Im Kanton Freiburg kam es zu einem Streit zwischen einem Ehepaar, in dessen Folge die Ehefrau die Kantonspolizei hinzuzog. Die Polizei beauftragte einen Schlüsseldienst, um die Tür des gemeinsamen Wohnhauses zu öffnen. Die Kosten dafür stellte die Polizei beiden Eheleuten gemeinsam in Rechnung.
Der Mann weigerte sich, diese Rechnung zu bezahlen, und focht den Entscheid an. Das Kantonsgericht des Kantons Freiburg bestätigte jedoch im Januar 2026, dass die Polizei die Schlüsseldienst-Kosten rechtmässig beiden Eheleuten auferlegt hatte. Die Richter sahen keinen Grund, von dieser gemeinsamen Kostenpflicht abzuweichen.
Daraufhin wandte sich der Mann mit einem Schreiben an das Bundesgericht. Dieses forderte ihn auf, bis Ende Februar 2026 zu bestätigen, ob er seine Beschwerde aufrechterhalten und begründen wolle.

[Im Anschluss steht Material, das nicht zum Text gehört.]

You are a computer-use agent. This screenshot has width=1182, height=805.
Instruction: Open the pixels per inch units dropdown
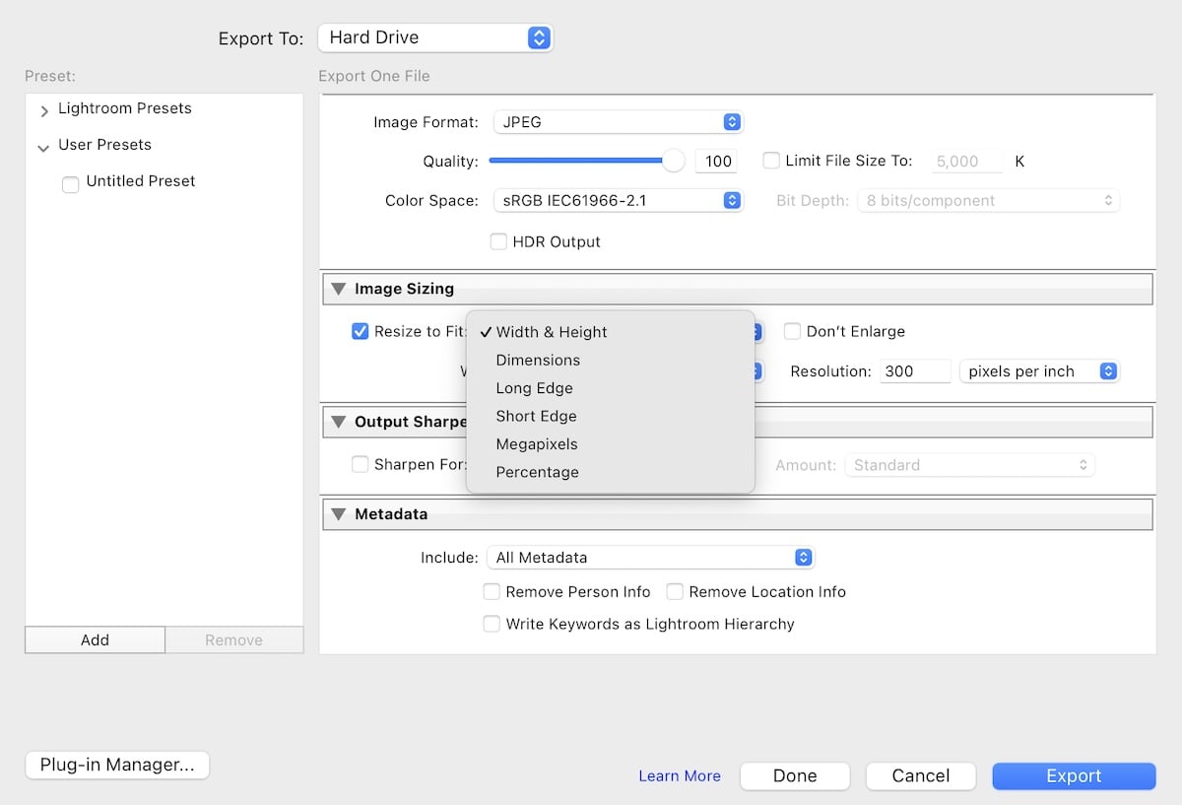point(1039,370)
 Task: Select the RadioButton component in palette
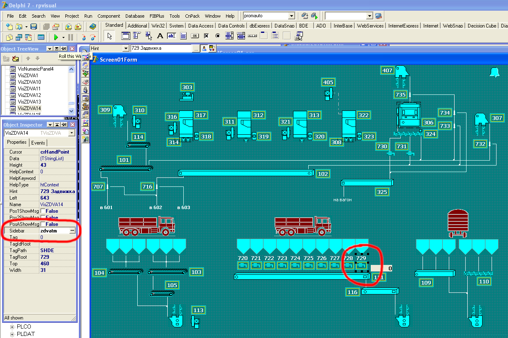218,36
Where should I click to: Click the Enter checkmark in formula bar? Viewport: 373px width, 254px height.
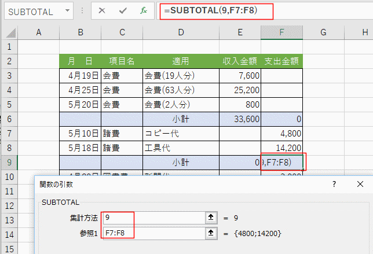click(122, 11)
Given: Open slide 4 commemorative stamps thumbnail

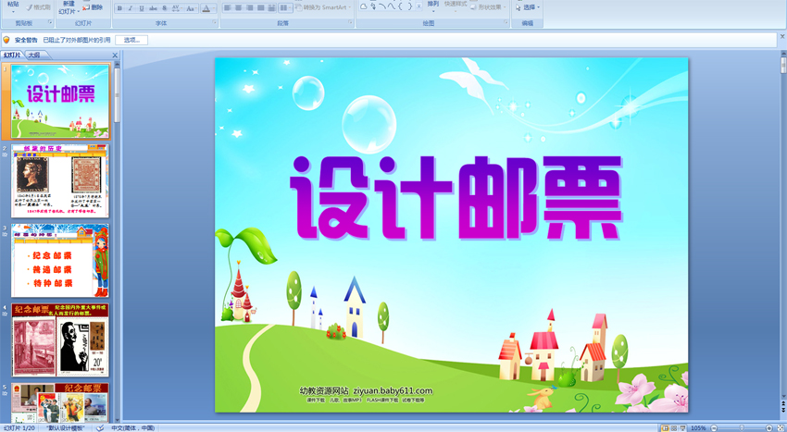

Mit einem Brief vom 6. Februar 2026 teilte der Mann mit, dass er auf eine Beschwerde beim Bundesgericht verzichte.
Das Bundesgericht nahm den Rückzug zur Kenntnis und strich den Fall von seiner Liste. Angesichts des frühen Verfahrensstands wurden weder Gerichtskosten erhoben noch Entschädigungen zugesprochen. Damit bleibt der Entscheid des Kantonsgerichts in Kraft: Der Mann muss die Schlüsseldienst-Rechnung gemeinsam mit seiner Ehefrau tragen.